INSTRUCTIONS TO FOLLOW:
Write out, exactly and in full, the records given below, but not their pictures.

DATA FOR PROCESSING:
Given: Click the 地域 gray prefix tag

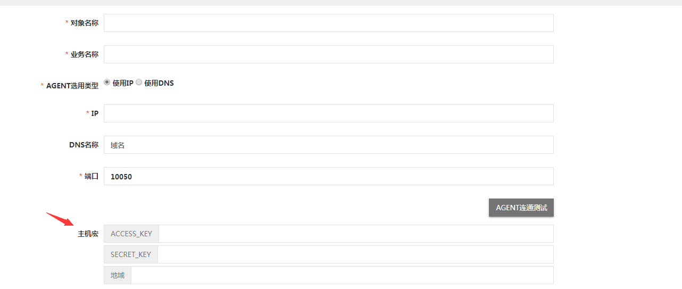Looking at the screenshot, I should (118, 275).
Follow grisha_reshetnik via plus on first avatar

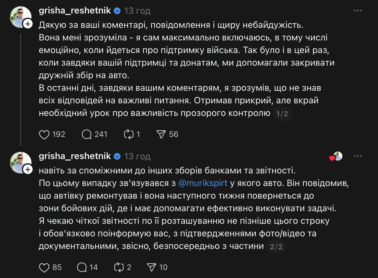[x=28, y=24]
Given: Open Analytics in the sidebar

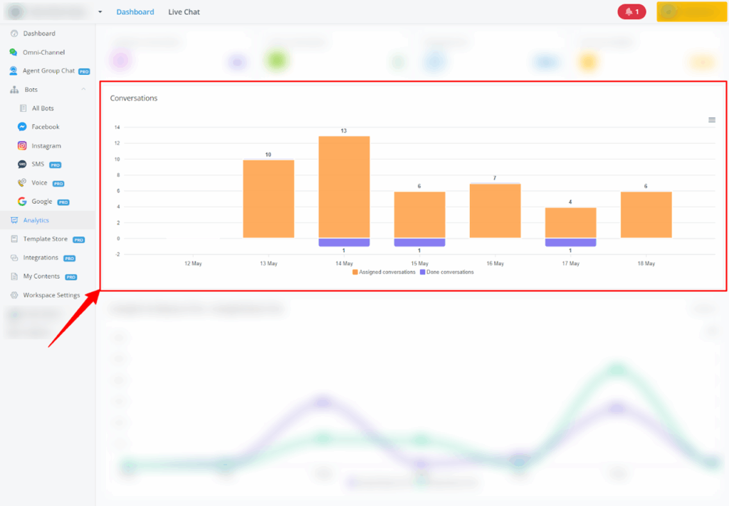Looking at the screenshot, I should 36,220.
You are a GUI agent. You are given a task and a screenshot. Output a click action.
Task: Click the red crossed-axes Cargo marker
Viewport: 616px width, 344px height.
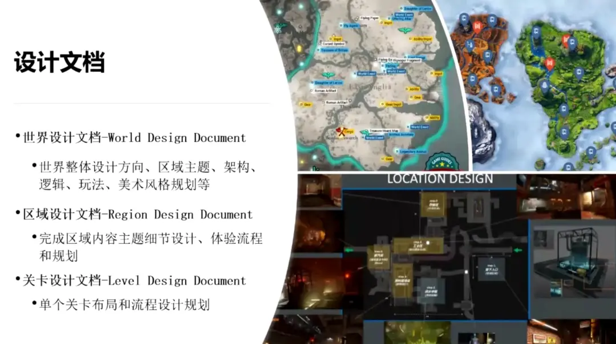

YOUR RESPONSE:
Given: Click the 地域 gray prefix tag

Looking at the screenshot, I should (118, 275).
Follow grisha_reshetnik via plus on first avatar

[x=28, y=24]
Given: Open Analytics in the sidebar

Looking at the screenshot, I should 36,220.
You are a GUI agent. You are given a task and a screenshot. Output a click action.
Task: Click the red crossed-axes Cargo marker
Viewport: 616px width, 344px height.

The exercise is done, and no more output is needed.